Things now are quite different. The notion of the city as unhealthy for one's morals is antique. We pity urban residents dealt a bad hand, but hardly suppose that they would be best off relocating to Gopher Prairie -- we assume that The City should be made a better place for them. And every second short story in The Atlantic shows us small-town folk underemployed, understimulated and on the brink of divorce. To us, "America" writ large is a list of the big cities, with the other places "in between," just as Germany is Berlin, Munich, and Cologne, not Regensburg, Wiesbaden and Siegen.

But for Americans in the thirties and forties, America's transition from being a rural nation to an urban one was as recent a phenomenon as the internet is to us. Presumably, it was quite common that old people had grown up in the country, but had moved to cities to raise their kids. Surely speech patterns reflected this. As such, it would have struck an intuitive chord to American audiences for age to be indexed with a backwoods accent, shorthand-style, in pop culture depictions.

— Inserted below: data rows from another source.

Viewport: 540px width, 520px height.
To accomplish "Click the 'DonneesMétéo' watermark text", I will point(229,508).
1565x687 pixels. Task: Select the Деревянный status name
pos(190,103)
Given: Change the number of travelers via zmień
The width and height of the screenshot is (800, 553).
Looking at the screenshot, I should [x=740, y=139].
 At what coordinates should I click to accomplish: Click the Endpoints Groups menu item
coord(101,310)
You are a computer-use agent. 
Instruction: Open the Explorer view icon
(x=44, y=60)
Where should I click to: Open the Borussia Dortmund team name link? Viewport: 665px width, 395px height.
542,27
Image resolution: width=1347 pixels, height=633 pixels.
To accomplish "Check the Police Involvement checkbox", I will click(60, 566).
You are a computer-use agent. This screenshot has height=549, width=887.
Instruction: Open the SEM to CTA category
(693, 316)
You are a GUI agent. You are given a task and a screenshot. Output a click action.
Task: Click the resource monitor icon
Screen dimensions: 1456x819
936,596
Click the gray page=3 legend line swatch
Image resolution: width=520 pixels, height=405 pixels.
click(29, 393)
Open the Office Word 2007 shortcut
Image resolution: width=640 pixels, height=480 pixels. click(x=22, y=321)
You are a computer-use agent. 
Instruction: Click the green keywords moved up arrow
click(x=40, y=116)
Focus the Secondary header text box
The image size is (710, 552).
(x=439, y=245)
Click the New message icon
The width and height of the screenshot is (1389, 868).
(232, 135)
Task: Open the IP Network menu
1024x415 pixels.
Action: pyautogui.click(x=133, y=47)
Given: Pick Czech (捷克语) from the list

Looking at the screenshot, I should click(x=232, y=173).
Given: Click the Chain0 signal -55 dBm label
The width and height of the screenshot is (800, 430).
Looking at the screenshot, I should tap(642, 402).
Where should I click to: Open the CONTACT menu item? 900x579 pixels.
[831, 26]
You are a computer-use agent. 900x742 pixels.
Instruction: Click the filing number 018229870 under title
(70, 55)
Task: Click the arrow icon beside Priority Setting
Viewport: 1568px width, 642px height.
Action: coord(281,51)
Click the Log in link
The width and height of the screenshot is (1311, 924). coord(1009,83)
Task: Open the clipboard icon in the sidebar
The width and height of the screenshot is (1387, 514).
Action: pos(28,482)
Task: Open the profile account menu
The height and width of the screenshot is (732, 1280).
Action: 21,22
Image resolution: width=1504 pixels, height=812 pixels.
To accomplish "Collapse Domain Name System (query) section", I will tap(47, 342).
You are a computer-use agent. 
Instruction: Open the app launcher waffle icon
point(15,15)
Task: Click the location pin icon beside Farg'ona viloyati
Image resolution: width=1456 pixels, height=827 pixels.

Today this would make no sense. We do not spontaneously sense a person past sixty living in Philadelphia, Chicago or San Francisco as talking like Dolly Parton or Jeff Foxworthy. But the demographic tipping point in 1930 helps make sense of a tendency in the entertainment of the era that, otherwise, is intriguingly mystifying. Diane Keaton will be sixty in a couple of years -- and yet I doubt that in Something's Gotta Give Part II she will be saying things like "Aintcha gonna eat me?"